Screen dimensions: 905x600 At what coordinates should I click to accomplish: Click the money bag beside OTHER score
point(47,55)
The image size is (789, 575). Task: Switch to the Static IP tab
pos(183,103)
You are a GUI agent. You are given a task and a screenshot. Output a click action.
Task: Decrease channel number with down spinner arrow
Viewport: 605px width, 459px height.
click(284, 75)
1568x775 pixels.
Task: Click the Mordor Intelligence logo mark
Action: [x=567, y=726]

- - - - - - -

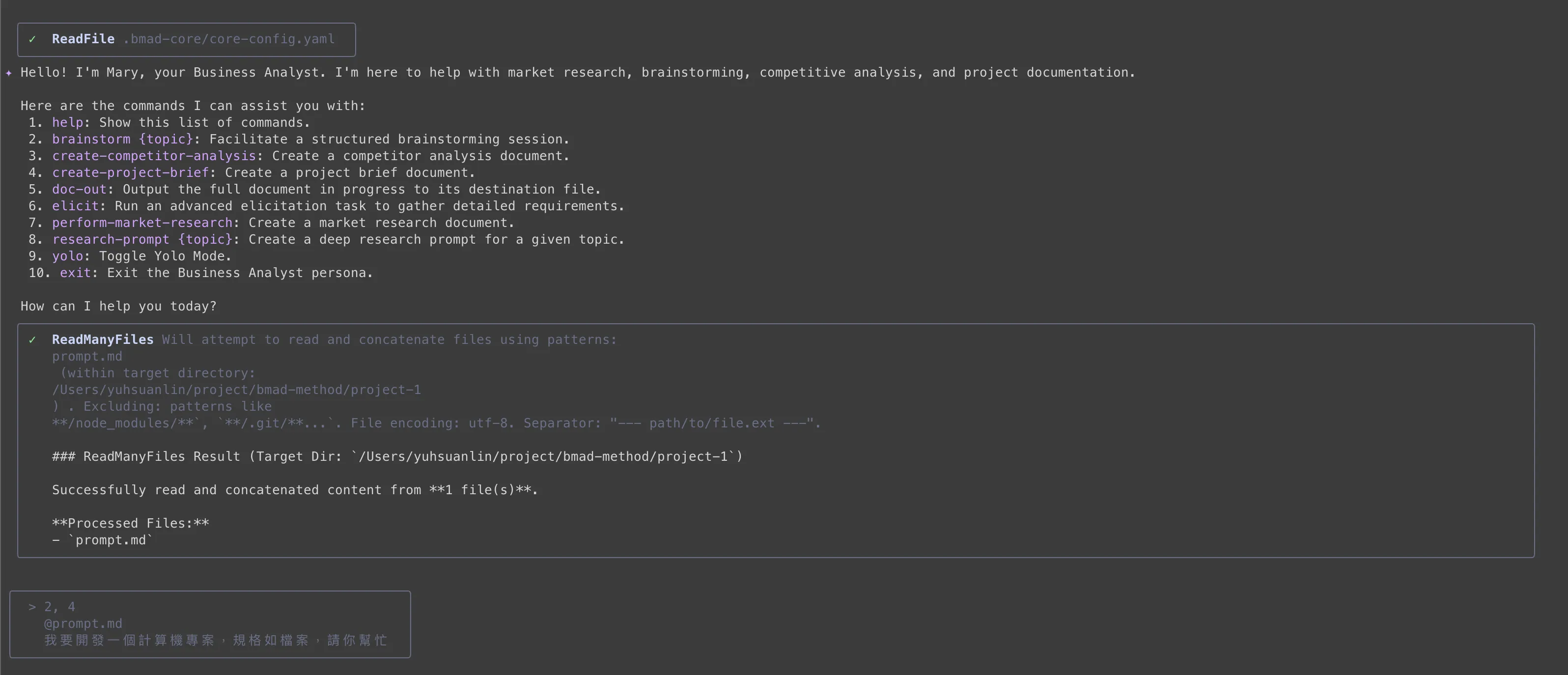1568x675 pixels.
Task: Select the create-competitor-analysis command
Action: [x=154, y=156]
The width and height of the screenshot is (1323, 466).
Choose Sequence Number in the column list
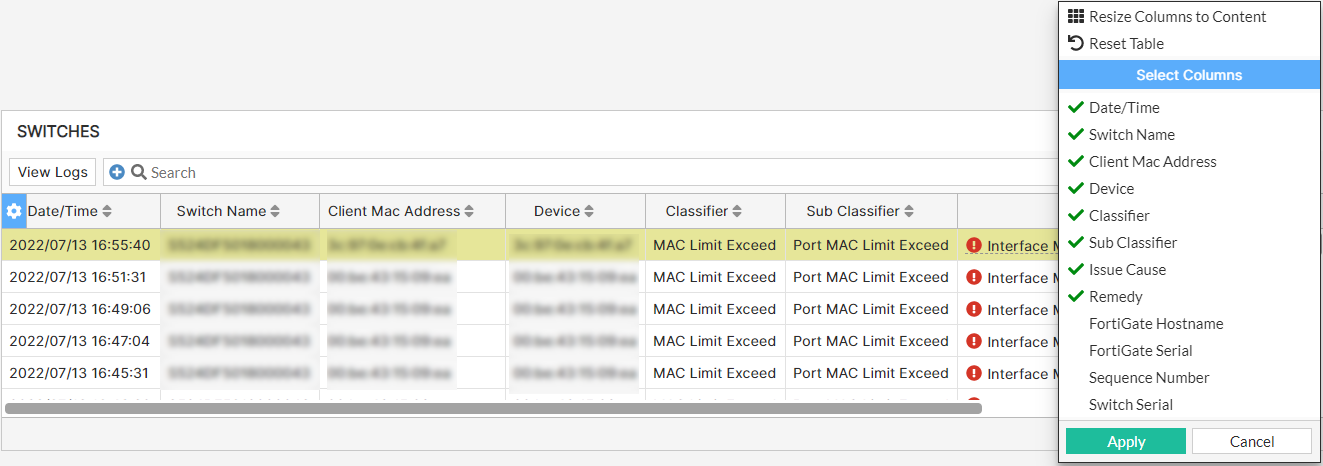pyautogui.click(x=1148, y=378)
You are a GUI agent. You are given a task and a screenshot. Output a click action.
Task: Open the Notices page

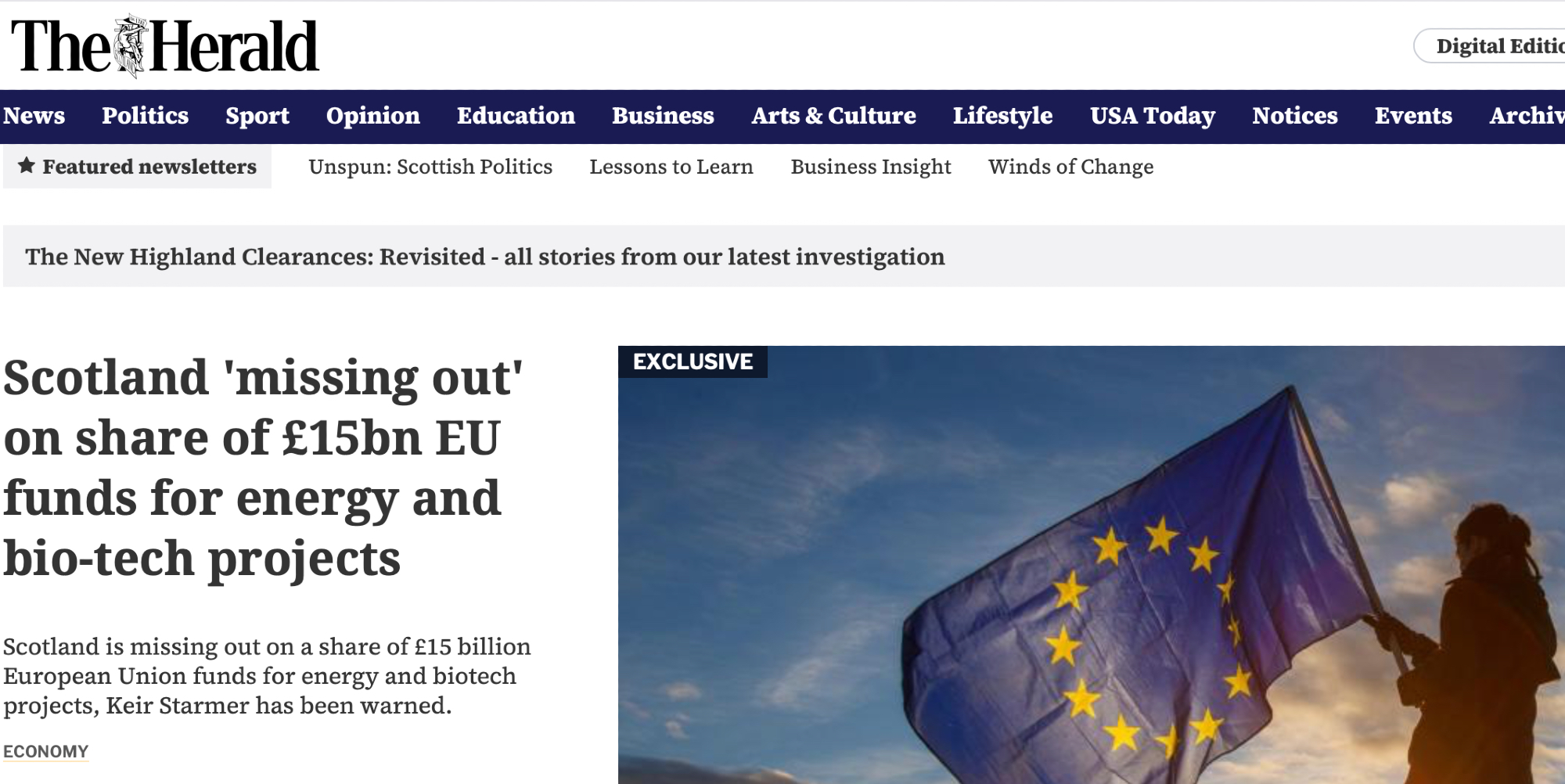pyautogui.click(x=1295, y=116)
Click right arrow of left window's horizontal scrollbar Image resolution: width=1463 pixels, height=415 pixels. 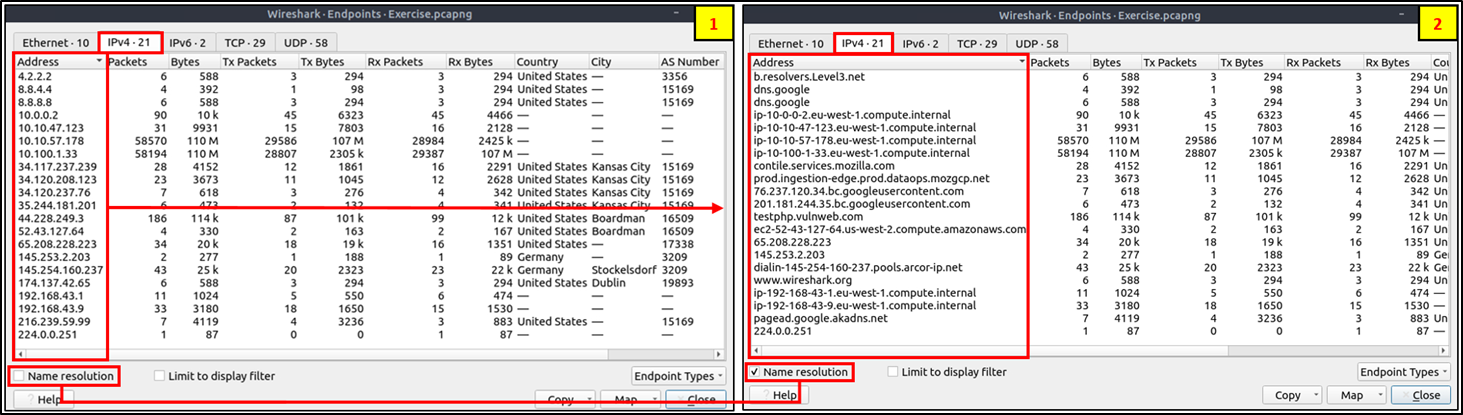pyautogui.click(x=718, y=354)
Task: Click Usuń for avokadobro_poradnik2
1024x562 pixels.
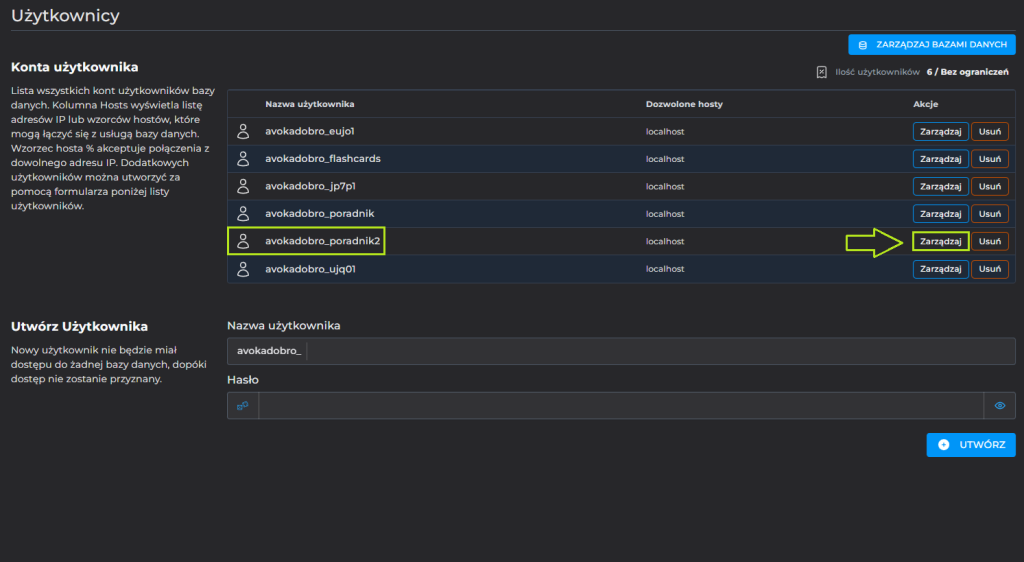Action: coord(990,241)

- - - - - - -

▶ **Problem description**: Within the data above, the span starting at the line containing "Screen dimensions: 905x600" and ending at the line containing "Task: Decrease channel" is to be retyped exactly, with no other lines.

▶ **Task solution**:
Screen dimensions: 905x600 At what coordinates should I click to accomplish: Click the money bag beside OTHER score
point(47,55)
The image size is (789, 575). Task: Switch to the Static IP tab
pos(183,103)
You are a GUI agent. You are given a task and a screenshot. Output a click action.
Task: Decrease channel number with down spinner arrow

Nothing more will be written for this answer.